The following article has been re-posted, as-is, from the now defunct SubjectiveMachine blog. First published Oct 9, 2011.
Here are the beginnings of a (slightly) more principled look at how my prototype implementation of a scale-independent “frequency” transform, called PWT, differs from the standard windowed approach, called STFT.
Below are frequency analyses of a synthesized signal using both techniques. The signal consists of three successive waves: a simple sine wave, a sawtooth wave, and a square wave. Each wave descends logarithmically in pitch from 10,000 hz to 10 hz over the course of half a second or so. The sample rate is 44,100 hz. For STFT, I’ve generated output using a range of window (block) sizes: 128 samples, 512, and 2048 samples. For PWT there is no window parameter, so only one output is given.
Below are the same outputs on a logarithmic scale, to give a slightly different view.
One of the most notable features in these plots is the lack of harmonics present in the PWT analysis of the sawtooth wave. This is because PWT does not analyse the signal in terms of constituent sine waves. Rather, it is looking for periodic signals in a more general sense, and in this sense there is little difference between the two waveforms (note that the square wave is slightly harder to deal with in this respect and this is one of the things I am looking at addressing).
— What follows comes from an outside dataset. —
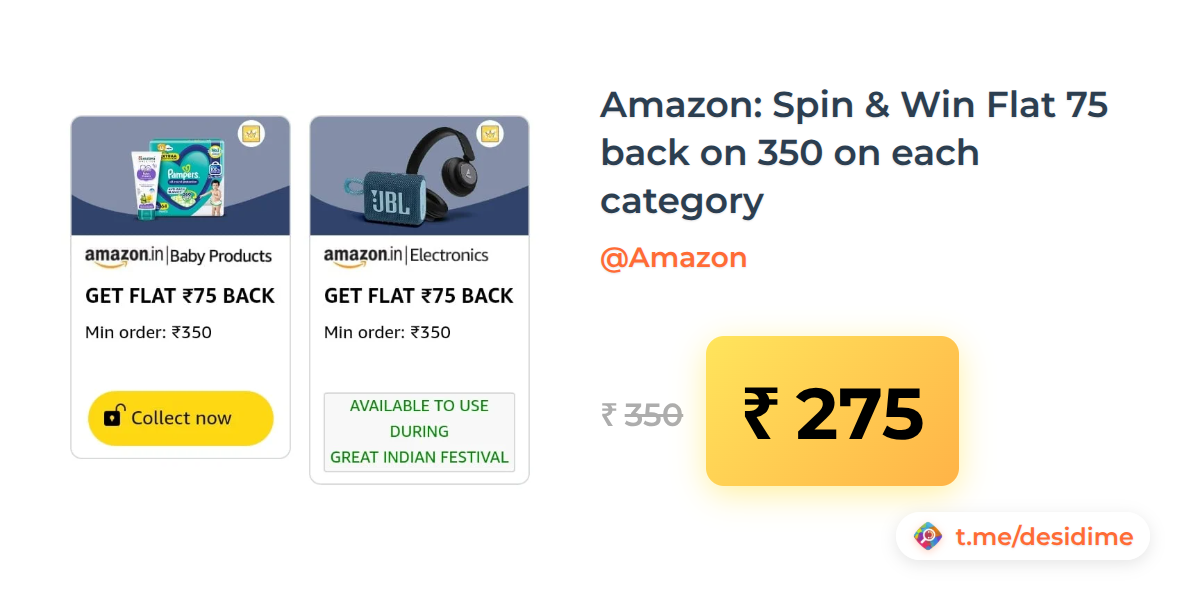
Task: Click Get Flat ₹75 Back on Baby Products
Action: pyautogui.click(x=180, y=296)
This property of PWT might make it particularly useful for identifying tonal content in music, or formants in human speech (see the plot in the previous post), in a way that is robust to the more subtle timbral variations between different speakers and instruments. Maybe 🙂
Notice also that the frequency appears to be identified much more precisely and consistently with PWT (with the debatable exceptions of the square wave and the very high frequencies). In contrast, the precision of STFT is at its best where the window size is matched to the wavelength (i.e. large window sizes give more precise results for low frequencies and vice-versa), although moderate “bleeding” is present in all of the examples given here.